What to work on:
Find the line that contains "How do I perform: Switch to the Insert tab?". Output it and every line after it to the end of the records, exactly as they appear.
[Information provided — start]
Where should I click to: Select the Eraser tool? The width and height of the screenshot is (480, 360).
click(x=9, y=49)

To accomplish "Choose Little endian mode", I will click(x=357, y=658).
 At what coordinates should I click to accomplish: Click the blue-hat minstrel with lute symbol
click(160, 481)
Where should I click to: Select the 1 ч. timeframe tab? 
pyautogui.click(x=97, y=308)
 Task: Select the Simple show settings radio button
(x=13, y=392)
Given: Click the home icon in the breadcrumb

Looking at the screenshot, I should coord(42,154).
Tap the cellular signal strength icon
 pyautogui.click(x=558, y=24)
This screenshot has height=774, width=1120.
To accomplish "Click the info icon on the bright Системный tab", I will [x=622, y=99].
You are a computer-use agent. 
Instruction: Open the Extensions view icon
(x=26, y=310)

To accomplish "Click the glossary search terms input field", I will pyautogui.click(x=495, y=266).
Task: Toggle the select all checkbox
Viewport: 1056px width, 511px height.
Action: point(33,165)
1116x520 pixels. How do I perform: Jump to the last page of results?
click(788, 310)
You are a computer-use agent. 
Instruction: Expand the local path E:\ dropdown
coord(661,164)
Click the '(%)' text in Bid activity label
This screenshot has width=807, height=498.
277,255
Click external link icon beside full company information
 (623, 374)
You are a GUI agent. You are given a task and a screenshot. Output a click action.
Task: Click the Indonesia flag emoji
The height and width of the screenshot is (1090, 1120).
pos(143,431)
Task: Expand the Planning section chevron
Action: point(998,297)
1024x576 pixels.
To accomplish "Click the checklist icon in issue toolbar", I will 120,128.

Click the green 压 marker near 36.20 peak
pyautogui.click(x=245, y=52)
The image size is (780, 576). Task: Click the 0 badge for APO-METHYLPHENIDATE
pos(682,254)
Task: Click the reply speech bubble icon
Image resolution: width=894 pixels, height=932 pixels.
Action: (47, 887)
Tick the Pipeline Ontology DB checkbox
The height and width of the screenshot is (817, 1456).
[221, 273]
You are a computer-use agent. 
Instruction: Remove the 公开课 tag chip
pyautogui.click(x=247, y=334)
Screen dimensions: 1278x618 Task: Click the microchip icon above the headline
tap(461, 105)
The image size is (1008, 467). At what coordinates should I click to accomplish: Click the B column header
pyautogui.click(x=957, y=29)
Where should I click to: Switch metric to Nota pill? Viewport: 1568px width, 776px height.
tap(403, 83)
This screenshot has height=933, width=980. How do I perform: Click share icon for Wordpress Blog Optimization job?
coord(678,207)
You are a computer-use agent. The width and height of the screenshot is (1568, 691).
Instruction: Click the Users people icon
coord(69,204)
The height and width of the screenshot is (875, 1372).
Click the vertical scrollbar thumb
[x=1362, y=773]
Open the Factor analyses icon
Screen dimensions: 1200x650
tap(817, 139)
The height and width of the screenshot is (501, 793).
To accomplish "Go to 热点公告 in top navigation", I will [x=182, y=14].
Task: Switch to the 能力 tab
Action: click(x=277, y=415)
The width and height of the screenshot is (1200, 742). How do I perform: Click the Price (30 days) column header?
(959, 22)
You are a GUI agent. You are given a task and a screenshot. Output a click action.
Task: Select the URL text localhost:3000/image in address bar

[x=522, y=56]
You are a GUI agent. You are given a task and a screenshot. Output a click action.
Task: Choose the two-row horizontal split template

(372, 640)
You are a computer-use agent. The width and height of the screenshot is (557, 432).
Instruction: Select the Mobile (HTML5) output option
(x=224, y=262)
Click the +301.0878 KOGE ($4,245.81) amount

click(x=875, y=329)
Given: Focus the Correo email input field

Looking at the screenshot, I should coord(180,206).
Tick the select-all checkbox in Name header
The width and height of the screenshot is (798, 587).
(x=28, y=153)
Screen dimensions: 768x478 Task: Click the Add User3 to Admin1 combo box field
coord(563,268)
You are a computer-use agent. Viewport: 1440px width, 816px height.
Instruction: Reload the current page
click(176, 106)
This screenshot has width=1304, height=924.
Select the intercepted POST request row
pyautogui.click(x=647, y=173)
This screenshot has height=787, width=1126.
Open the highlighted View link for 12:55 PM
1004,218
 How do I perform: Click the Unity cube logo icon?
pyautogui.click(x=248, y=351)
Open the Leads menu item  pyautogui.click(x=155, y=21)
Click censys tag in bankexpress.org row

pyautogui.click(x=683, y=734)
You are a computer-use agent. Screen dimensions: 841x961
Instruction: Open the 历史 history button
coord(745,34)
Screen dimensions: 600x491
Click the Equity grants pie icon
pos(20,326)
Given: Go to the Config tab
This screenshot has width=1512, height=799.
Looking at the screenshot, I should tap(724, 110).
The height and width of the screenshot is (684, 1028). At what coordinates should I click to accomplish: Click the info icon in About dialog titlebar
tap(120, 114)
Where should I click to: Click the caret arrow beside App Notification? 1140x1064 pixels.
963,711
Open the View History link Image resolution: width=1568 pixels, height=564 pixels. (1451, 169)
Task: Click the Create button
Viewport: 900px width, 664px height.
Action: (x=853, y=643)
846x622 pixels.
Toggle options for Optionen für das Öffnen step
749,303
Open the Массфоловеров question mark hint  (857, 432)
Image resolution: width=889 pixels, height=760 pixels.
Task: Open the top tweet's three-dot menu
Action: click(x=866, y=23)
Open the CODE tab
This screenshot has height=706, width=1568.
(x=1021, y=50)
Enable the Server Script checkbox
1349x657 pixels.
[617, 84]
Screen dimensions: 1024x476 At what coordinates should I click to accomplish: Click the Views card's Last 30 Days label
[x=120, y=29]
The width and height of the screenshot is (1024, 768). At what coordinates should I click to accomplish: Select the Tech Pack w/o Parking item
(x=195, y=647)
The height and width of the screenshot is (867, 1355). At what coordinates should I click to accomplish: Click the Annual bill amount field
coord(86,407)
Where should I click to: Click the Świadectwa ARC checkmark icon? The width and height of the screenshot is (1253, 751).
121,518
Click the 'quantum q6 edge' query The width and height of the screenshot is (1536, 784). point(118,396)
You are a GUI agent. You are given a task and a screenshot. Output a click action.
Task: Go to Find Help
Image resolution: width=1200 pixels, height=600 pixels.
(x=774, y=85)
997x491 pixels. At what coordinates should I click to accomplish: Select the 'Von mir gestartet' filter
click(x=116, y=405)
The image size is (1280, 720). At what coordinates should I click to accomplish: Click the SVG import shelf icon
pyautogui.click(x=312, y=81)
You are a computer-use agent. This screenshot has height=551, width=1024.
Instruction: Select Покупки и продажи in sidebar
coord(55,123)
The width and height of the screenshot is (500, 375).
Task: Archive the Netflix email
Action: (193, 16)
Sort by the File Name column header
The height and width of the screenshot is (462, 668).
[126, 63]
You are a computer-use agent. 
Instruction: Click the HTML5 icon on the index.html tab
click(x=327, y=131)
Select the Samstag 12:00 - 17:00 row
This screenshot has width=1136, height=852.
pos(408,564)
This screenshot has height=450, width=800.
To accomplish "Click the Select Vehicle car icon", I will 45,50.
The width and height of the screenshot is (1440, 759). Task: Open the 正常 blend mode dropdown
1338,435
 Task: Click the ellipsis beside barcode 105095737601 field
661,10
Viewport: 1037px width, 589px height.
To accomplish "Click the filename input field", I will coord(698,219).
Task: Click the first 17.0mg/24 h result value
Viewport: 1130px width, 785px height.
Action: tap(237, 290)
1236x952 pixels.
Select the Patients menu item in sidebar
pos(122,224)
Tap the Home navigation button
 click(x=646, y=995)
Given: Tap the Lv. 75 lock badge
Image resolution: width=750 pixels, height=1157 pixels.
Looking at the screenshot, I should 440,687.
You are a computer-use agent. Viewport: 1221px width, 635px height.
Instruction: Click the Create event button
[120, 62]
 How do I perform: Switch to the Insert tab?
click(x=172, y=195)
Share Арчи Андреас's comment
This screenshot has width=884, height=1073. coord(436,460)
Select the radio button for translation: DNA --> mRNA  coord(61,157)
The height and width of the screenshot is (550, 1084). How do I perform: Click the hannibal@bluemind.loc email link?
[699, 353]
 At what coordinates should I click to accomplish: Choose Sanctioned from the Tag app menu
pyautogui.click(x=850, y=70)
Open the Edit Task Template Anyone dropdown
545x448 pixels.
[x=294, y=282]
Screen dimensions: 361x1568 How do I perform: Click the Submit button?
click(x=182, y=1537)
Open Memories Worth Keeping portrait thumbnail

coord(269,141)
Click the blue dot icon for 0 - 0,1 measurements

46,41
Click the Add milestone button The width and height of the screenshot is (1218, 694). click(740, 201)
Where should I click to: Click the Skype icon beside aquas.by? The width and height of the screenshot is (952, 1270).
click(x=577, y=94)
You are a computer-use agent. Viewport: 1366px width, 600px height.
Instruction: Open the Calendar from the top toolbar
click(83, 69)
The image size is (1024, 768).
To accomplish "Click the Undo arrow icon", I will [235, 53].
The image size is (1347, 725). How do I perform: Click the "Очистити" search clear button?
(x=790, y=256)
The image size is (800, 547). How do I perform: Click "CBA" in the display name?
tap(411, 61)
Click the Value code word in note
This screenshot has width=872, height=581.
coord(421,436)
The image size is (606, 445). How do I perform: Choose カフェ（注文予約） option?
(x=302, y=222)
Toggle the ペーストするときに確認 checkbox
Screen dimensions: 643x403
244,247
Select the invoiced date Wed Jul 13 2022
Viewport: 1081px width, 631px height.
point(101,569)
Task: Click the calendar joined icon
[Information provided — finish]
Task result:
 How do I perform: Switch to the Insert tab?
click(x=172, y=195)
Share Арчи Андреас's comment
This screenshot has width=884, height=1073. coord(436,460)
Select the radio button for translation: DNA --> mRNA  coord(61,157)
The height and width of the screenshot is (550, 1084). How do I perform: Click the hannibal@bluemind.loc email link?
[699, 353]
 At what coordinates should I click to accomplish: Choose Sanctioned from the Tag app menu
pyautogui.click(x=850, y=70)
Open the Edit Task Template Anyone dropdown
545x448 pixels.
[x=294, y=282]
Screen dimensions: 361x1568 How do I perform: Click the Submit button?
click(x=182, y=1537)
Open Memories Worth Keeping portrait thumbnail

coord(269,141)
Click the blue dot icon for 0 - 0,1 measurements

46,41
Click the Add milestone button The width and height of the screenshot is (1218, 694). click(740, 201)
Where should I click to: Click the Skype icon beside aquas.by? The width and height of the screenshot is (952, 1270).
click(x=577, y=94)
You are a computer-use agent. Viewport: 1366px width, 600px height.
Instruction: Open the Calendar from the top toolbar
click(83, 69)
The image size is (1024, 768).
To accomplish "Click the Undo arrow icon", I will [235, 53].
The image size is (1347, 725). How do I perform: Click the "Очистити" search clear button?
(x=790, y=256)
The image size is (800, 547). How do I perform: Click "CBA" in the display name?
tap(411, 61)
Click the Value code word in note
This screenshot has width=872, height=581.
coord(421,436)
The image size is (606, 445). How do I perform: Choose カフェ（注文予約） option?
(x=302, y=222)
Toggle the ペーストするときに確認 checkbox
Screen dimensions: 643x403
244,247
Select the invoiced date Wed Jul 13 2022
Viewport: 1081px width, 631px height.
point(101,569)
Task: Click the calendar joined icon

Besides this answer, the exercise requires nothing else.